----- Given text -----

Patrick O'Donovan (born 21 March 1977) is an Irish Fine Gael politician who has served as a Minister of State since May 2016. He has been a Teachta Dála (TD) for the Limerick County constituency since 2016, and from 2011 to 2016 for the Limerick constituency.

He was a member of Limerick County Council for the Newcastle West local electoral area from 2003 to 2011.

In January 2014, he called for "tougher controls on the use of open source internet browsers and payment systems" which he claimed allowed users to remain anonymous in the illegal trade of drugs, weapons and pornography.

On 19 May 2016, he was appointed by the new government formed after the February 2016 election led by Enda Kenny as Minister of State at the Department of Transport, Tourism and Sport with responsibility for Tourism and Sport. On 20 June 2017, he was appointed by the new government led by Leo Varadkar as Minister of State at the Department of Public Expenditure and Reform and at the Department of Finance with responsibility for Public Procurement, Open Government and eGovernment. On 1 July 2020, he was appointed by the new government formed after the February 2020 election led by Micheál Martin as Minister of State at the Department of Public Expenditure and Reform, with responsibility for the Office of Public Works.

----- Data provided -----

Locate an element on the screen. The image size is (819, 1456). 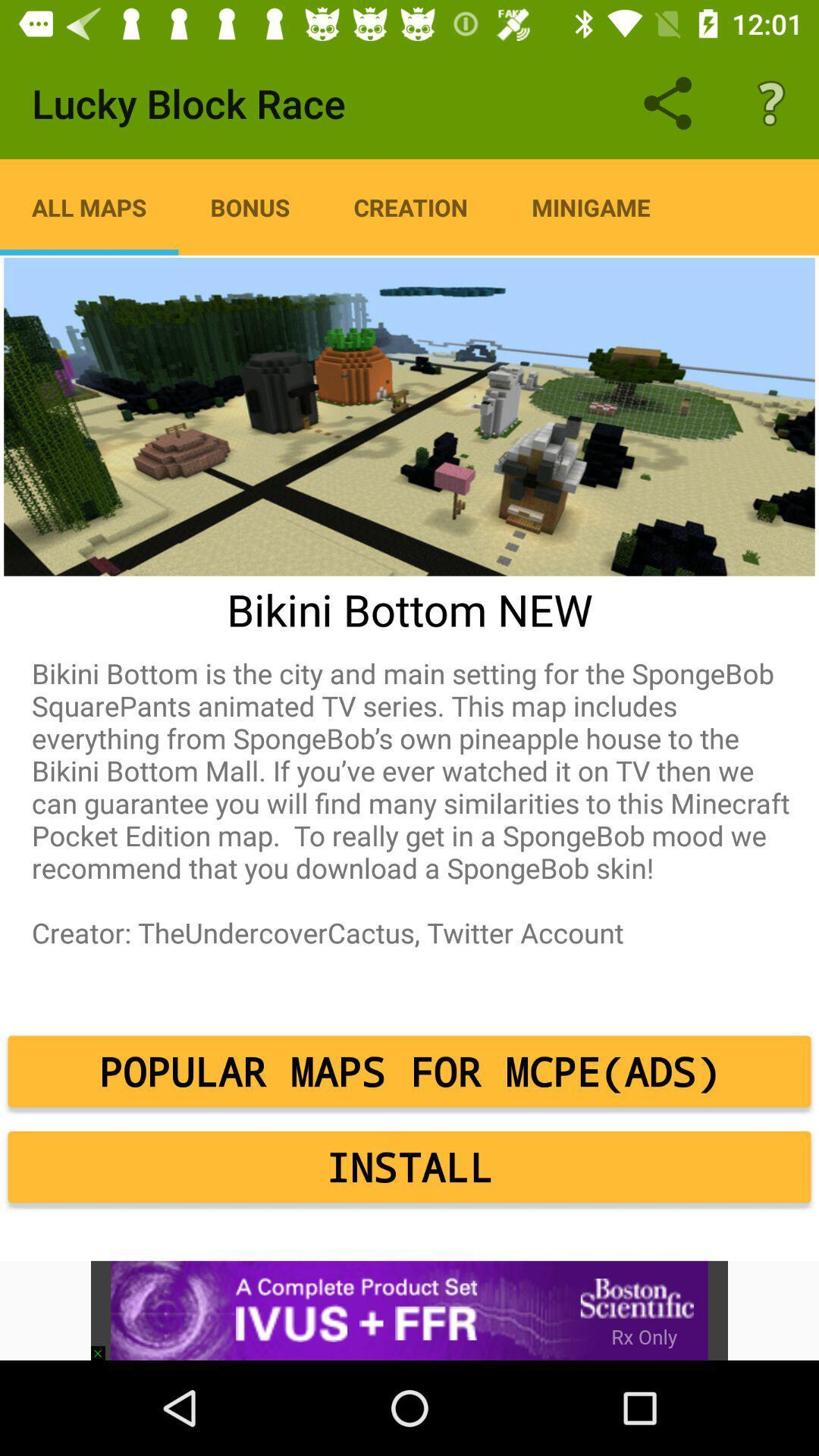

-----

→ **Jobs**
1. In the biography of Patrick O'Donovan, repeat word for word the passage between "In January 2014, he" and "weapons and pornography.", inclusive.
2. According to the biography of Patrick O'Donovan, which local electoral area did he represent on Limerick County Council?
3. Carry on the biography of Patrick O'Donovan from its final sentence.

→ **Outputs for the tasks**
1.
In January 2014, he called for "tougher controls on the use of open source internet browsers and payment systems" which he claimed allowed users to remain anonymous in the illegal trade of drugs, weapons and pornography.

2. Newcastle West

3.
In August 2017, he claimed in an interview with the Sunday Independent, that the Provisional IRA were responsible for the Dublin and Monaghan bombings. Fine Gael declined to comment on the matter.

In December 2022, he was re-appointed to the same position, as well as Minister of State at the Department of Tourism, Culture, Arts, Gaeltacht, Sport and Media with special responsibility for the Gaeltacht following the appointment of Leo Varadkar as Taoiseach.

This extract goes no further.